### Task to carry out
Line filter on the word "button": copy each matching line from the entries.

(Data in this exercise begins)

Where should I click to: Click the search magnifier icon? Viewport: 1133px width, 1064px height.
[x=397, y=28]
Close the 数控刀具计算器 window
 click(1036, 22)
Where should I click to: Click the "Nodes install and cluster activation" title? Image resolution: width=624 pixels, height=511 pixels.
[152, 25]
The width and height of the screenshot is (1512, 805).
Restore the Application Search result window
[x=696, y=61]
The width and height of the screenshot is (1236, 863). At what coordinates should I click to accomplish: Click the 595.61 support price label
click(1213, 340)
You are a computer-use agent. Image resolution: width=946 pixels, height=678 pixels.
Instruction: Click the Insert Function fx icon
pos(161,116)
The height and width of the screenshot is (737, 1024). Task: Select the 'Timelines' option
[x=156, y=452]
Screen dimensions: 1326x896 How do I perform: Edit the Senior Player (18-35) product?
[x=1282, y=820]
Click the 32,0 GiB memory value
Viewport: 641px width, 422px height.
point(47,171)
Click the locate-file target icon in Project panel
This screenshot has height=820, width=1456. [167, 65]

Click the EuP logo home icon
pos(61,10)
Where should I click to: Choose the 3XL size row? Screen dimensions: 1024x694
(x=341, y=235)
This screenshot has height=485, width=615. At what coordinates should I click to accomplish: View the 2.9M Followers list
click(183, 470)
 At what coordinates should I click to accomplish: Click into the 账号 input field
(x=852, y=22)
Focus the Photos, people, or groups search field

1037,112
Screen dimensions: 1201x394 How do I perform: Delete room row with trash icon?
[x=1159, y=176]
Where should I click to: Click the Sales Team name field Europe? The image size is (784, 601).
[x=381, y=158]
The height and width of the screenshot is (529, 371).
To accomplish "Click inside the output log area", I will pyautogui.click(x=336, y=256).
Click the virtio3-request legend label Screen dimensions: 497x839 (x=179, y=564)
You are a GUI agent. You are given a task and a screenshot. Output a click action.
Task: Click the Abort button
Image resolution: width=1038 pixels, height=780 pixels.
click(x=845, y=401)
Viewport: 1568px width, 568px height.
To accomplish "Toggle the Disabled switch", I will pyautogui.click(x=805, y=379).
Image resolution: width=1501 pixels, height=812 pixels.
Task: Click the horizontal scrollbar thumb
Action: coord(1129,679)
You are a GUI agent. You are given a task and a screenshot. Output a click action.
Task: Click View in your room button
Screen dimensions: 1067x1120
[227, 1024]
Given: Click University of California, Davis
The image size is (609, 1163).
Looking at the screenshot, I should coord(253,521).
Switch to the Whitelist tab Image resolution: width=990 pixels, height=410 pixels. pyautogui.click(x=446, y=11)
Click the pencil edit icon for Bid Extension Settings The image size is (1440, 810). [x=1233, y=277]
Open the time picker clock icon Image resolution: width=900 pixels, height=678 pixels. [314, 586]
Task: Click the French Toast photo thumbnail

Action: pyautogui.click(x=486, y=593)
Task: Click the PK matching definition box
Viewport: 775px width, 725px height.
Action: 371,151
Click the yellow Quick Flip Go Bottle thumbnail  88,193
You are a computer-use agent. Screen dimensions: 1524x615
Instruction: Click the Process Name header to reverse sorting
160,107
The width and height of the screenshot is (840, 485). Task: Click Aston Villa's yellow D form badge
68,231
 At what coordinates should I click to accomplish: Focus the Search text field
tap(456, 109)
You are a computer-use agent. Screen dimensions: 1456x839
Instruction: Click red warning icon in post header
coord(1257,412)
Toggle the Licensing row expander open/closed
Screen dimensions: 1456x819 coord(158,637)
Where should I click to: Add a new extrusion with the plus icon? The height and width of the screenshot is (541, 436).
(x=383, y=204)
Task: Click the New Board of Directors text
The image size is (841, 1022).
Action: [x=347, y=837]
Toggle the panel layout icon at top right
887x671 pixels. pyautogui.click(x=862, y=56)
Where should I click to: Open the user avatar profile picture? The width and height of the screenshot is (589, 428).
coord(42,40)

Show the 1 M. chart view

(Data in this exercise ends)

### Response to this exercise
Task: Click the Abort button
Task: Click View in your room button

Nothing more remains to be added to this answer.